What scenarios do we model?

One area in which our model has proved accurate has been the effect of the pandemic on overall economic activity, which we had anticipated would be severely impacted. What the model was less able to anticipate, was the degree to which unprecedented levels of credit, monetary and fiscal support by central banks, governments and multilateral agencies would dramatically reduce the anticipated level of losses and defaults. While there is no doubt that these interventions have bought us time, our scenarios continue to suggest, however, that as support is withdrawn, so the effects in terms of credit losses and unemployment will follow.

As in all scenarios, the impact is never binary (good or bad), and even within one industry and territory there will be winners and losers. Looking at the retail sector, high street shops, supermarkets and online offerings have all been impacted by the pandemic in different ways. The hospitality, leisure and travel sectors have also experienced different outcomes, depending on their business model. If we were to experience another ‘left-field’ crisis tomorrow, such as a large solar coronal mass ejection that compromised many of the world’s satellites and server farms and suspended GPS, web connectivity and data centre capability – most tech-based sectors, many of which were well placed for the pandemic, would suffer disproportionately.

The challenge for the insurance industry is not to model all possible scenarios. What we need to ensure is that our portfolios are balanced, that we can identify any countries and industries which may be challenged in a given timeframe and that we do not hold concentrations of risk that would make us particularly susceptible to any one scenario. This means that while we cannot be specific about any crisis or its timing, we know that whatever comes our way, we are prepared.

The challenge with being prudent, is that it is not always popular. Fundamentally, underwriters and brokers are highly skilled people and don’t like to leave value on the table. But watering down the punch bowl just when the party starts to get exciting is essential to smoothing out the volatility that so often comes in tandem with a crisis. We must do it by introducing changes early and gradually so they are more likely to be accepted and impactful, ahead of, rather than during the storm

What does the future hold?

One scenario is that the world (particularly Europe) aligns more with Japan – becoming trapped in a pattern of low growth, little inflation and slow-motion defaults. On the plus side this means few credit losses and fewer claims, but at the expense of a vibrant economy in which science and technology have less opportunity to change the game. An alternative scenario concerns the impact of the US and UK’s economic stimulus. If they turn the dial too far, over-stimulating the economy, the resulting interest rate rises might make the burden of debt servicing too onerous, triggering insolvencies. Both scenarios are possible. Our job as modellers is to assign a scale of probabilities to each so we can understand the likely outcomes and the impact they would have on our portfolios.

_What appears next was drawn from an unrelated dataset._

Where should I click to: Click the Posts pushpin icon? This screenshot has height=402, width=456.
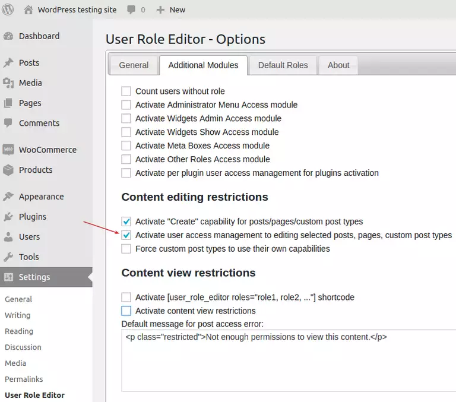pos(8,63)
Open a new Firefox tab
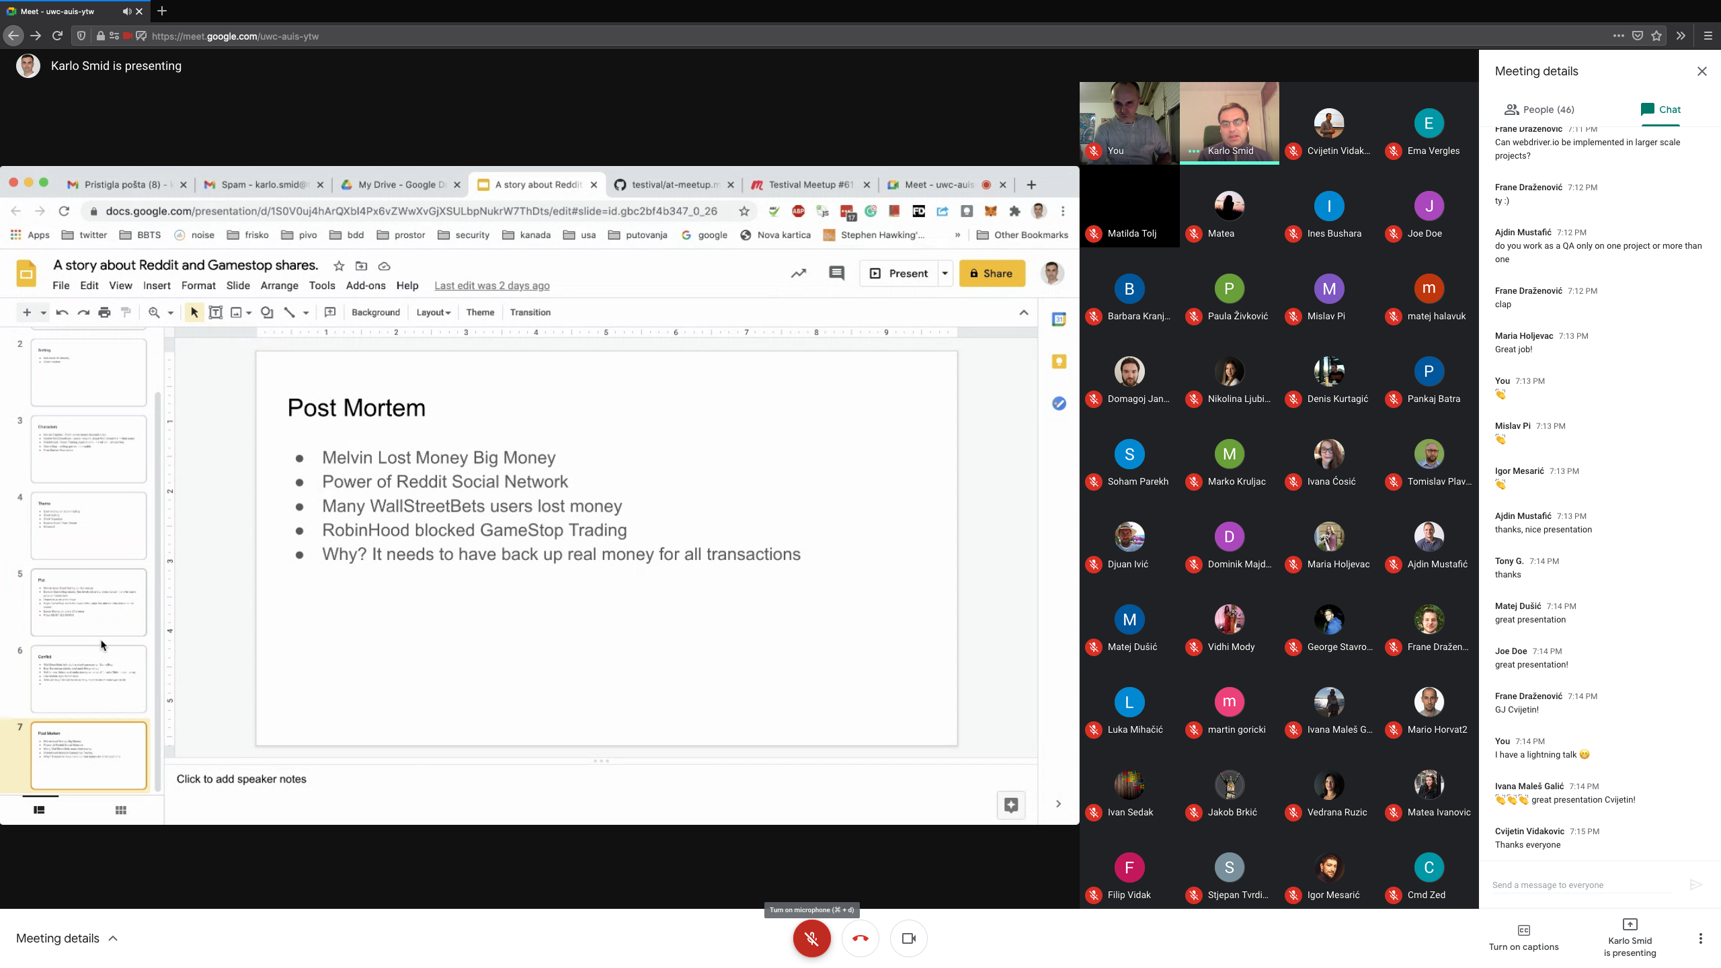This screenshot has height=968, width=1721. click(162, 11)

There is no doubt our scenarios and modelling processes have been changed by the pandemic. As we move forward, we will be trialing new thematic analysis in which we look at the intersection of big forces including demographics, macroeconomics, climate change and technology development and their impact on industries and economies, and therefore give rise to a different set of business risks and opportunities, over the next 5, 10 and 20 years.

We will continue to deploy robotic process automation technologies and machine learning capabilities to automate and improve the quality of data capture, analyse and report on operating and business performance, and improve customer service. Our aim is to use artificial intelligence for deductive analysis to drive product development, identification of emerging portfolio trends and loss estimations.

Ultimately, whatever tools we deploy, our scenarios will continue to be just that – possible outcomes arising from different sets of assumptions. The only prediction we can make with 100% confidence is that our losses won’t be the same as we predict in our base case scenario!